Examples of coverage policies that apply to all outpatient therapy claims are in this
chapter, in Pub. 100-04, chapter 5, and Pub. 100-08, chapter 13. Some policies in other
manuals are repeated here for emphasis and clarification. Further details on documenting
reasonable and necessary services are found in section 220.3 of this chapter.
B. Reasonable and Necessary
To be considered reasonable and necessary, each of the following conditions must be
met. (This is a representative list of required conditions and does not fully describe
reasonable and necessary services.
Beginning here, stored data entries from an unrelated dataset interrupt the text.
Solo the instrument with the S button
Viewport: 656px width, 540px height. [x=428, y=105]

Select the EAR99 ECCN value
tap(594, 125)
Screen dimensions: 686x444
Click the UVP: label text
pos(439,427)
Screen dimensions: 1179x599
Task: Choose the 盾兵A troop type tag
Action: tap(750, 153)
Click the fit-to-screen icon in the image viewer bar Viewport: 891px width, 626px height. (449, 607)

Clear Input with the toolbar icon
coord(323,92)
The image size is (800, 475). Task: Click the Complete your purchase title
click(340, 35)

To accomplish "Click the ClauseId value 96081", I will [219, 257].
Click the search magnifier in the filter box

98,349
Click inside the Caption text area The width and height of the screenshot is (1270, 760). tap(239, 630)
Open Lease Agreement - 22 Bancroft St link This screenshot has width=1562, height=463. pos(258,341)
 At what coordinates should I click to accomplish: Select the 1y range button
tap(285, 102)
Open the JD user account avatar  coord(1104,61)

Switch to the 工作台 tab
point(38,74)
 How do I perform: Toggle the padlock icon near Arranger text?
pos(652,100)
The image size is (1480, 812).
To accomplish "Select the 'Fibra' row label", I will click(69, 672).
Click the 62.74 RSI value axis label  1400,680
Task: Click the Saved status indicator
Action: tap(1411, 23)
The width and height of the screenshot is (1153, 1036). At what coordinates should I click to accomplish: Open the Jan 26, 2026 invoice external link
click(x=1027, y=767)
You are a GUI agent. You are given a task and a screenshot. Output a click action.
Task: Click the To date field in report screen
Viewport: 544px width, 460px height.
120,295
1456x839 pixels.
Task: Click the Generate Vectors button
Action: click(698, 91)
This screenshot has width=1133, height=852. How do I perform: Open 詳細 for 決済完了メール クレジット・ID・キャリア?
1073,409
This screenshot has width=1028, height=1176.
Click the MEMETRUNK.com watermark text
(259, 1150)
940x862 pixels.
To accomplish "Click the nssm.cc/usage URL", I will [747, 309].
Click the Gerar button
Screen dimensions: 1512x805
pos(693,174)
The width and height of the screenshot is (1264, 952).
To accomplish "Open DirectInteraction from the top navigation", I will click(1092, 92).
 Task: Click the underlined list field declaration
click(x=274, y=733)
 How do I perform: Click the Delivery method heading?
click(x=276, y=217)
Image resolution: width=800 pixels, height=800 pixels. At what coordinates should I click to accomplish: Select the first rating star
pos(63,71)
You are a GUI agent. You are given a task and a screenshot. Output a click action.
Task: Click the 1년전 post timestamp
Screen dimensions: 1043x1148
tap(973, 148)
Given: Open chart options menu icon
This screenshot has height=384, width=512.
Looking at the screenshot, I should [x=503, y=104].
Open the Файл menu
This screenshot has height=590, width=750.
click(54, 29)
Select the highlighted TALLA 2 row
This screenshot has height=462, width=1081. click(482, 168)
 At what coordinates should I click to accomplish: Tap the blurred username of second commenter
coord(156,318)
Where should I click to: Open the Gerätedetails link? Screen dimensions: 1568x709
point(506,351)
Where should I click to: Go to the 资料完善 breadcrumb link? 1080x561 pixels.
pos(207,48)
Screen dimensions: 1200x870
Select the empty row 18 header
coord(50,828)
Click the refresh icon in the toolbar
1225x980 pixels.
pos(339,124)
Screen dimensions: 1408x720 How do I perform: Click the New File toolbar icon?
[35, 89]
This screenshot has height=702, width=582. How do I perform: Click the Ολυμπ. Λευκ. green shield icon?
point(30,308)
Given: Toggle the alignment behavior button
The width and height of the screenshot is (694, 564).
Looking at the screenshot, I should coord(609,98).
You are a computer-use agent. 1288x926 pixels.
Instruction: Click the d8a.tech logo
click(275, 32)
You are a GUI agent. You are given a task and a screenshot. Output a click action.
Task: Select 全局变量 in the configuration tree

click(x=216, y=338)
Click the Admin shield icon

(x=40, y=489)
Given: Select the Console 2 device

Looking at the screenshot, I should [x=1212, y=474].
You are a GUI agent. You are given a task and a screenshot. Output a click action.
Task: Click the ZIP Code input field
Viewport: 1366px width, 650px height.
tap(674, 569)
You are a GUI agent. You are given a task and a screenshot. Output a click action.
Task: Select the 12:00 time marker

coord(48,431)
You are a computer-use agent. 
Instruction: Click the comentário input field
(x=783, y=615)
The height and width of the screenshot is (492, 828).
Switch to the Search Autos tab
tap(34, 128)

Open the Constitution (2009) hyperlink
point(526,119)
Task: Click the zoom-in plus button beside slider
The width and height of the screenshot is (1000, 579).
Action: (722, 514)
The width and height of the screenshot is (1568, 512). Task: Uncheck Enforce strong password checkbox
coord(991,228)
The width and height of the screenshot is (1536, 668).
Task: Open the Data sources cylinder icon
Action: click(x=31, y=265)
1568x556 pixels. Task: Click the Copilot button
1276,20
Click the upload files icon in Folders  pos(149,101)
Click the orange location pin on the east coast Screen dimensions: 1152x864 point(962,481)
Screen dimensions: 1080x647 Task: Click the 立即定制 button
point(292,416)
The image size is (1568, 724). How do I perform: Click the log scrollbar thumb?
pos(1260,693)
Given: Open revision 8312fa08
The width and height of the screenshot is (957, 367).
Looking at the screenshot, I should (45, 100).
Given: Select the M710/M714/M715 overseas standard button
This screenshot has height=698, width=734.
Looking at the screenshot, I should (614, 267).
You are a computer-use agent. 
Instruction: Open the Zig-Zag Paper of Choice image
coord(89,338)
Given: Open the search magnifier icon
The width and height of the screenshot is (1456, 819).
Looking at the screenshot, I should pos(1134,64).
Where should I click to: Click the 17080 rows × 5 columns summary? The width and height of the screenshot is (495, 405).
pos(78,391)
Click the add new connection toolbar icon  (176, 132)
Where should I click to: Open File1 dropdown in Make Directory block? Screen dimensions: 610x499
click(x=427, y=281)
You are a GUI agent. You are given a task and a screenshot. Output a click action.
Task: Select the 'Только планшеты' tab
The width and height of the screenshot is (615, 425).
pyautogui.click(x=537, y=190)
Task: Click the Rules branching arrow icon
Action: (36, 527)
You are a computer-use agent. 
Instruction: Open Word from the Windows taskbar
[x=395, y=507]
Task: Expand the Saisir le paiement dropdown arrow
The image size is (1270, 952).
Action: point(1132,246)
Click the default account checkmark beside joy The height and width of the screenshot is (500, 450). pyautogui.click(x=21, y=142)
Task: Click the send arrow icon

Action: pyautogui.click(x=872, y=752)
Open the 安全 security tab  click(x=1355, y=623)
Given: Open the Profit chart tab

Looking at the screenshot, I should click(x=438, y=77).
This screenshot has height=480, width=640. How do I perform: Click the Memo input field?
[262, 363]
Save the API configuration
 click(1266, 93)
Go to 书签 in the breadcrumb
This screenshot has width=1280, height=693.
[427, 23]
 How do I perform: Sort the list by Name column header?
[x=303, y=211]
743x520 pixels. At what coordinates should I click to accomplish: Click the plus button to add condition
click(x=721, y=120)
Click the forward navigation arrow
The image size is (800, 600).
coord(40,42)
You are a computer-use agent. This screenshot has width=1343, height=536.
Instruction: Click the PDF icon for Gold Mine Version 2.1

See the remainder of this section and associated
information in section 230.)
• The services shall be considered under accepted standards of medical practice to
be a specific and effective treatment for the patient’s condition. Acceptable
practices for therapy services are found in:
o Medicare manuals (such as this manual and Publications 100-03 and 100-04),
o Contractors Local Coverage Determinations (LCDs and NCDs are available
on the Medicare Coverage Database: http://www.cms.hhs.gov/mcd, and
o Guidelines and literature of the professions of physical therapy, occupational
therapy and speech-language pathology.
• The services shall be of such a level of complexity and sophistication or the
condition of the patient shall be such that the services required can be safely
and effectively performed only by a therapist, or in the case of physical
therapy and occupational therapy by or under the supervision of a therapist.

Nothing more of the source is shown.